Task description >> What is the number of lines below that contain the string "first"? Give it and nothing else.

Data for processing >>
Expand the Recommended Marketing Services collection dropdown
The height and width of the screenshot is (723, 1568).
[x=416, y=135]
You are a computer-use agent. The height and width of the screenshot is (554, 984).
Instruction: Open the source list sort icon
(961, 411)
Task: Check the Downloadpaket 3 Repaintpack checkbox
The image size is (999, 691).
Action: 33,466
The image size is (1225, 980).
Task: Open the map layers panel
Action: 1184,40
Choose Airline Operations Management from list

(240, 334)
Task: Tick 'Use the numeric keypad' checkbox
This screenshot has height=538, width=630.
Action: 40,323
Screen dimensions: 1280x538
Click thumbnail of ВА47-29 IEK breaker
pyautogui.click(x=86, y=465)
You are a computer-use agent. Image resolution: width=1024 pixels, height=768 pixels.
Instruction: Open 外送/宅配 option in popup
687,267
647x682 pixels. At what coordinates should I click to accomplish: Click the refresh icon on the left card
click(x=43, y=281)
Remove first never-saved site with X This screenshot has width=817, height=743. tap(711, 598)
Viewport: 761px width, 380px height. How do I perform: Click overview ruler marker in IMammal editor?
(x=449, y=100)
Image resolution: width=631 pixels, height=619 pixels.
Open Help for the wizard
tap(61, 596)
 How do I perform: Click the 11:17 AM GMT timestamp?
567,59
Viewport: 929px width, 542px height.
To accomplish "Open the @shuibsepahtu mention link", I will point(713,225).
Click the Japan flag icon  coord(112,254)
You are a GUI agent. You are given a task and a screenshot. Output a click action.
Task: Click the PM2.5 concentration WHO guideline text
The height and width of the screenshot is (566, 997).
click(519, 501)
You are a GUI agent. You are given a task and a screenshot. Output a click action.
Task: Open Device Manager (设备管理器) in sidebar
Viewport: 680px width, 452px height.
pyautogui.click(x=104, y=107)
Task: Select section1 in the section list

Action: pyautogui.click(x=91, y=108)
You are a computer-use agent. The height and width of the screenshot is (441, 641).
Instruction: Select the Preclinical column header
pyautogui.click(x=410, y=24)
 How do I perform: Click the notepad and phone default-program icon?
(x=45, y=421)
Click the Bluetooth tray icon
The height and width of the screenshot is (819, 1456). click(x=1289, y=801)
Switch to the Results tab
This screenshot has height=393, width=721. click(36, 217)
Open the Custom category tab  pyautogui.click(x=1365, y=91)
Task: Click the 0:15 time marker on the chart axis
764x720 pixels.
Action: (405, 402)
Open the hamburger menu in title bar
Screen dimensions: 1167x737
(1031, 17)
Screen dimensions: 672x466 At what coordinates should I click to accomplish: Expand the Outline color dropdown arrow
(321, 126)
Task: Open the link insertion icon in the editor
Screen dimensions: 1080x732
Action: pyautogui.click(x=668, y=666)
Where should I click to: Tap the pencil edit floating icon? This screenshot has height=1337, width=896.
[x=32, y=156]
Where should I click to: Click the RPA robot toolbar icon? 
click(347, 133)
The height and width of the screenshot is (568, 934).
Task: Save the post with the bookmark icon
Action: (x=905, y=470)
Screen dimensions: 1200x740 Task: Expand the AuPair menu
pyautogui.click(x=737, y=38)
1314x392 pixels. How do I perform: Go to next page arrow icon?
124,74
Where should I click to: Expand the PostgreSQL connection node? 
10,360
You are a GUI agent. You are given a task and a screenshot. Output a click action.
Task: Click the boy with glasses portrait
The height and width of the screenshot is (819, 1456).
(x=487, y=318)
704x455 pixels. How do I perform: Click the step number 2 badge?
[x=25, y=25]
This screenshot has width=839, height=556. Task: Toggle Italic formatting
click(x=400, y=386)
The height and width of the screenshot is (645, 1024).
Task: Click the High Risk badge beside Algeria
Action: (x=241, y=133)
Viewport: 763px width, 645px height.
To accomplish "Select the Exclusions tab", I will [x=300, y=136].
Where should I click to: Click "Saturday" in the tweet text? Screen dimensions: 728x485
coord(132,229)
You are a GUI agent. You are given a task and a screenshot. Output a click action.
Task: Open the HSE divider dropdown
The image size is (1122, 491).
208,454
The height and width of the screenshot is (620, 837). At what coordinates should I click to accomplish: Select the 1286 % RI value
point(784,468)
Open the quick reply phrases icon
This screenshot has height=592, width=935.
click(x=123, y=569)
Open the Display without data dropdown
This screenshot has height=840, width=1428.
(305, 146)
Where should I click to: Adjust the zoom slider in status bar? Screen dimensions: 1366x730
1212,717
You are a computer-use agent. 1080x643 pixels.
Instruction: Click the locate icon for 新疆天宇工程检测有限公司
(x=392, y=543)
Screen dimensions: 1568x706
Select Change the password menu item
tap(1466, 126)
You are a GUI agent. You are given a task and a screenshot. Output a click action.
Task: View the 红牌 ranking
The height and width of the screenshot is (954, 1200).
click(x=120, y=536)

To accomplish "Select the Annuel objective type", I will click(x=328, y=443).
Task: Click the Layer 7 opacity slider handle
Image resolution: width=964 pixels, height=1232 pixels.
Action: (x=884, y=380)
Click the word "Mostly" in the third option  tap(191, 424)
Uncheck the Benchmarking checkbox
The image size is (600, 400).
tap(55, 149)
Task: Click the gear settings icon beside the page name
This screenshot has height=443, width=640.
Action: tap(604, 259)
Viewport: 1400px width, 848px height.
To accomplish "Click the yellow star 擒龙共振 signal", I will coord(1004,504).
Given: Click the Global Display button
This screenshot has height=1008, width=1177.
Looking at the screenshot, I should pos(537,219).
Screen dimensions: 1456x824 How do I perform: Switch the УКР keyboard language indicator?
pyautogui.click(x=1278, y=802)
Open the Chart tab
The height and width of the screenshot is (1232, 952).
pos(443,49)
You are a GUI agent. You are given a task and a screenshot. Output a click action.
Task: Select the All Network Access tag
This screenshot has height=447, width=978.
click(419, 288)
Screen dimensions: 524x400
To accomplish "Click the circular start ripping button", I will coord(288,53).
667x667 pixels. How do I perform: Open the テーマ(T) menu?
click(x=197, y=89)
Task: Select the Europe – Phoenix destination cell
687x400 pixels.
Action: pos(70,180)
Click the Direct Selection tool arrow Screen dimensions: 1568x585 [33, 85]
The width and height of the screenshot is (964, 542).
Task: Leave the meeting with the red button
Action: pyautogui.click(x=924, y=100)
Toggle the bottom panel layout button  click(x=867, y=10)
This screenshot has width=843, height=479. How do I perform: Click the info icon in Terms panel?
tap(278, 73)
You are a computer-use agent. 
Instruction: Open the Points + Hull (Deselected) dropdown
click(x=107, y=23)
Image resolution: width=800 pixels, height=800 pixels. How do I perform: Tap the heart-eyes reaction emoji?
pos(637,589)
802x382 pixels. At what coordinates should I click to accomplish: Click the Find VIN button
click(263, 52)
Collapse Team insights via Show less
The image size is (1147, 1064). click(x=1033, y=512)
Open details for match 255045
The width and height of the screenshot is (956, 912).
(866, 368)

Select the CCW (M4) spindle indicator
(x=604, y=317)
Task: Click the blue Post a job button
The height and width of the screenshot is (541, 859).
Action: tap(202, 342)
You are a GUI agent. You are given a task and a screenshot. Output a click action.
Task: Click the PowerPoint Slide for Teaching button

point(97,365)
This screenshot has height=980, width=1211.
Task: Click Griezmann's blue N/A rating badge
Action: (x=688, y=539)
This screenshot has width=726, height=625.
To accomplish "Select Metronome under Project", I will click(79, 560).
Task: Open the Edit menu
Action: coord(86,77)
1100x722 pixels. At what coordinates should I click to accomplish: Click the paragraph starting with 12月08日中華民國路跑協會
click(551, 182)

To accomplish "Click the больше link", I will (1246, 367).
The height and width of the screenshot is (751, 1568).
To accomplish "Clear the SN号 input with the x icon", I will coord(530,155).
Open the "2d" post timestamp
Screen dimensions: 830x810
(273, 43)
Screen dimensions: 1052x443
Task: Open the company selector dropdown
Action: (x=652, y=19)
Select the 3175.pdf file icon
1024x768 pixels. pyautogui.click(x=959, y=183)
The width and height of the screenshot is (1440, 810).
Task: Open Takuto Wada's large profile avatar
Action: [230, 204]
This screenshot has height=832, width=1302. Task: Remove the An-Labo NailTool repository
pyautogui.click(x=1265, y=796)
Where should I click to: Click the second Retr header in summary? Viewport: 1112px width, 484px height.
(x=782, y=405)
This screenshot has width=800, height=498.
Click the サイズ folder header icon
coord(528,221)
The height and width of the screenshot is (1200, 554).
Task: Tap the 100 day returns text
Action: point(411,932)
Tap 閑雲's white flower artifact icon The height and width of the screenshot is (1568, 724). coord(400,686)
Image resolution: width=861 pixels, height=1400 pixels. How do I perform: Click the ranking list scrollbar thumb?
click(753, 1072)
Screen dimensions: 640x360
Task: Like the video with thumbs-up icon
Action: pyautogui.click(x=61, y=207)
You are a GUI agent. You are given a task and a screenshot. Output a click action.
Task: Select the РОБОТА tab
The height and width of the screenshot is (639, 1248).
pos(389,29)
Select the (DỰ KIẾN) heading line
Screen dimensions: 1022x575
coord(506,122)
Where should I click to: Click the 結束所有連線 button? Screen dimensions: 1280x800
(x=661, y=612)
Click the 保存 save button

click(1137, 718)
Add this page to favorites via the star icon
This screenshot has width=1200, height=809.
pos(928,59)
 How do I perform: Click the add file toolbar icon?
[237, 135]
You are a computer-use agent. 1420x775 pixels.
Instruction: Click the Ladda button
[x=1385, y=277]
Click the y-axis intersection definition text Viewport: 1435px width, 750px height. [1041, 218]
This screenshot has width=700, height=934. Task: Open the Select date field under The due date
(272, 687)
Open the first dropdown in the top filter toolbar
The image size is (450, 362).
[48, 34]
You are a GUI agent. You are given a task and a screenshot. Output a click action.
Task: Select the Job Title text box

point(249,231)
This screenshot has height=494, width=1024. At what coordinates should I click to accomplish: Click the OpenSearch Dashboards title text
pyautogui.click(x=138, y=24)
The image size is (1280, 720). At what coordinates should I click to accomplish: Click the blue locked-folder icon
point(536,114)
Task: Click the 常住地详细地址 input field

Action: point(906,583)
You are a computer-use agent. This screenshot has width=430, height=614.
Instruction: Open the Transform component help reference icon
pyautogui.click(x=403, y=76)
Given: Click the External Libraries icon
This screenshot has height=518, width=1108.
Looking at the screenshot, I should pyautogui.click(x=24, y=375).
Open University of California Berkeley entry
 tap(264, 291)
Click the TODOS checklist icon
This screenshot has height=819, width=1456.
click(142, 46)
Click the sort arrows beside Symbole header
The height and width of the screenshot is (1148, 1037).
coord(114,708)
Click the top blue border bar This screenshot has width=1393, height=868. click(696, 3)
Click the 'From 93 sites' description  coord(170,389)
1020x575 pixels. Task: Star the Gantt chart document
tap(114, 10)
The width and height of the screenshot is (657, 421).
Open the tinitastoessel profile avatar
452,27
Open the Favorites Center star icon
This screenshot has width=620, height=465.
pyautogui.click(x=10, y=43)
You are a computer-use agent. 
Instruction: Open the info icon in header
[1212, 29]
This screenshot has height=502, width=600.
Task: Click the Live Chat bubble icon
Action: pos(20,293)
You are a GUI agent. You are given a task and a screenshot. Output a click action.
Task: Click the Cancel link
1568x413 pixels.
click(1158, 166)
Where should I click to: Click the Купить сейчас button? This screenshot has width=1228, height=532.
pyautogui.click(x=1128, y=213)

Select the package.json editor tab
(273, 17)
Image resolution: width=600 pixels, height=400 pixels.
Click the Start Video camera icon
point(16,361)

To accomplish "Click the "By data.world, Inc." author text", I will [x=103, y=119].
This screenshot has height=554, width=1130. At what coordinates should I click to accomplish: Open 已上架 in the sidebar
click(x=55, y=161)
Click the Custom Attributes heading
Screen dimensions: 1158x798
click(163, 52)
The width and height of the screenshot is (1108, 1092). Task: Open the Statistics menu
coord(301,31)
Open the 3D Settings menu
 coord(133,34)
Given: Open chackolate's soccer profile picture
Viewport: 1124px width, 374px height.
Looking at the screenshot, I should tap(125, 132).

Result of the exercise >> 2